Passemos para o terceiro milagre, a libertação do escravo Zacarias e sua relação com o pedido da Rainha Ester. O contexto histórico do livro de Ester nos mostra como o povo de Israel, consequentemente também a Rainha, vivia em terra estrangeira, subjugado por outro povo. Em nossa história, sabemos que muitos povos vieram para cá, também deportados, a fim de serem subjugados e viverem como escravos.
É bom, no entanto, recordar que nesta terra já existiam muitos e distintos povos de línguas e culturas diversas. No século XVI, havia aproximadamente 3,5 milhões de índios no Brasil, divididos em 4 grandes etnias. Isso mostra que o Brasil, desde o início, estava destinado a ser um país de muitas raças que, aqui, deveriam aprender a viver como um só povo, como irmãos. Como de fato, diante de Deus, o somos. Pois “em Jesus Cristo não existe mais judeu nem grego, homem nem mulher…”.
Por isso, diante do triste fato histórico da escravidão de seres humanos no Brasil, uma vez mais é a Mãe que se levanta e se adianta para interceder junto ao Rei, pedindo a libertação, a salvação de seu povo; uma vez que mais escravo era quem escravizava. E Deus não nos queria uma nação de escravos: nem livres nem subjugados.

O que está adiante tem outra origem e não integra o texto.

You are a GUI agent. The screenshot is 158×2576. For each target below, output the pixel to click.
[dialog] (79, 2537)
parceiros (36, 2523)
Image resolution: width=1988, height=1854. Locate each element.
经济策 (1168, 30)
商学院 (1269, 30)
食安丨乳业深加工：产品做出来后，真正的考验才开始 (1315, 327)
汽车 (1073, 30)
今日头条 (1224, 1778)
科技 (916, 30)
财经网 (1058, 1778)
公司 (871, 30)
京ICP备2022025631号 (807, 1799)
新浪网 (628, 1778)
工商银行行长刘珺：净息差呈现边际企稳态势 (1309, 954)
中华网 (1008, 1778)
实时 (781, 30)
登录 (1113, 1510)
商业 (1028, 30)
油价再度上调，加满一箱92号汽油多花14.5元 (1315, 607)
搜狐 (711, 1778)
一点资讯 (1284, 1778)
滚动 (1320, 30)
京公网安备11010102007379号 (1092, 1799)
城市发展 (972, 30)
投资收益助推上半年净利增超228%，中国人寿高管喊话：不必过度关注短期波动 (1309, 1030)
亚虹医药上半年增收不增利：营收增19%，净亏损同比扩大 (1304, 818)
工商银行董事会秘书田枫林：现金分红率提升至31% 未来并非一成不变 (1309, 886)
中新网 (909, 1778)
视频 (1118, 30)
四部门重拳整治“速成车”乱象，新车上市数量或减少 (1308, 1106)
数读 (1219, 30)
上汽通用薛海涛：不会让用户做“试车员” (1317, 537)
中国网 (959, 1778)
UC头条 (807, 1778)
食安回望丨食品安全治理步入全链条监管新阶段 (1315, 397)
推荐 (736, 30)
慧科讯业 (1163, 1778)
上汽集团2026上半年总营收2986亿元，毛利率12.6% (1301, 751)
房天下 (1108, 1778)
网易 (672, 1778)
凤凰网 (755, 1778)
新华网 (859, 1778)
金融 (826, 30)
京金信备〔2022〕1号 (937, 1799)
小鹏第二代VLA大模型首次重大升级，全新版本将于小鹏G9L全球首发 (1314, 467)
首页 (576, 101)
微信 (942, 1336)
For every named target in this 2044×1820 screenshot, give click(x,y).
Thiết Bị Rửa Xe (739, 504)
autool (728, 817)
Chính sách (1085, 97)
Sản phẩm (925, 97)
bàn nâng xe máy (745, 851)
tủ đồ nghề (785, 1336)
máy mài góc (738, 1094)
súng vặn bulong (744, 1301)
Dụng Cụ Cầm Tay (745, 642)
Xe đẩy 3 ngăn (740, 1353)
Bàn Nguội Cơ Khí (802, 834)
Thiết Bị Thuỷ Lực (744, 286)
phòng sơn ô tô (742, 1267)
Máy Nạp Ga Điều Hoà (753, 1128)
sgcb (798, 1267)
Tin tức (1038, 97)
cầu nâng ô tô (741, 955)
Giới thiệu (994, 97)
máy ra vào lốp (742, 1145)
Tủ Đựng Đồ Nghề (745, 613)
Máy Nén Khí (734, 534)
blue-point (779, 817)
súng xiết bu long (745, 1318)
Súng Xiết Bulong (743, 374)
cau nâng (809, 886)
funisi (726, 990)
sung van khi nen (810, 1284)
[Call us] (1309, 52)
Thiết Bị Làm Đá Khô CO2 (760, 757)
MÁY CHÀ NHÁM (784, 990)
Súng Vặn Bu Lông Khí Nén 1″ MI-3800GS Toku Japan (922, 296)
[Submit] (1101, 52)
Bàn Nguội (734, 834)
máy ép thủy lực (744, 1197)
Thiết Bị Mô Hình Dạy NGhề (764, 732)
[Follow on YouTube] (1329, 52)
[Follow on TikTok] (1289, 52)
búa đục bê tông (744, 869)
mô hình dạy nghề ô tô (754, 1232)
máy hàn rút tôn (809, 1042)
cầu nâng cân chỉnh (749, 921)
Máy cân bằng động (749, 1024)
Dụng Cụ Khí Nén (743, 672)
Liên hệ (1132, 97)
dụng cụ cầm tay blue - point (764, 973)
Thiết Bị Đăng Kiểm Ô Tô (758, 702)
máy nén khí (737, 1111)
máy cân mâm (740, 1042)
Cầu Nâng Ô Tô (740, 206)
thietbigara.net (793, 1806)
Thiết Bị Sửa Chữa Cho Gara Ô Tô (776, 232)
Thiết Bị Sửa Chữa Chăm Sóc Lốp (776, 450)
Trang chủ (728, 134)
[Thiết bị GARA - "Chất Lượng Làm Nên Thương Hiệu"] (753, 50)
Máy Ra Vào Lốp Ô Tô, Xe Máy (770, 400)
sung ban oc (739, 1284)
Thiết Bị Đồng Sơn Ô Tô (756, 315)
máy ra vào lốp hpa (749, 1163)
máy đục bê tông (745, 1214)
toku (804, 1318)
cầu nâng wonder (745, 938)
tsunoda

Maria nos recorda assim que Deus quer-nos livres, vivendo a liberdade de filhos de Deus. E com isso, Nossa Senhora nos ensina que ela é elo de aliança entre os povos, não um elo que aprisiona, mas que liberta. Ela nos ensina a viver em verdadeira concórdia e unidade.
Hoje vemos que se cumpriu em nosso país a sua vocação de ser uma nação de nações. À primeira união entre os povos indígenas, portugueses e africanos, juntou-se mais tarde a vinda de outros povos: italianos, japoneses, libaneses, alemães, austríacos, poloneses, ucranianos, russos etc., fazendo assim do Brasil um país único no mundo.
Aqui, Nossa Senhora nos revelou a vontade de seu Filho, o segredo para a verdadeira união dos corações e das vontades: “Fazei tudo o que ele vos disser.” Isso implica ouvir Nosso Senhor, sua voz que fala no silêncio. É um convite à adoração silenciosa d’Aquele que quer estabelecer conosco uma união, uma comunhão. É da união com o Senhor que nasce todo tipo de união verdadeira entre nós. Essa é, em poucas palavras, a mensagem de Aparecida, que já ressoa há 300 anos pelo nosso país.
Peçamos à Virgem Maria a graça de, em tudo, fazer a vontade de seu Filho Jesus, para que ele, assim como ela, reine sempre entre nós. Ela, que é a Mãe de Deus e nossa. Amém.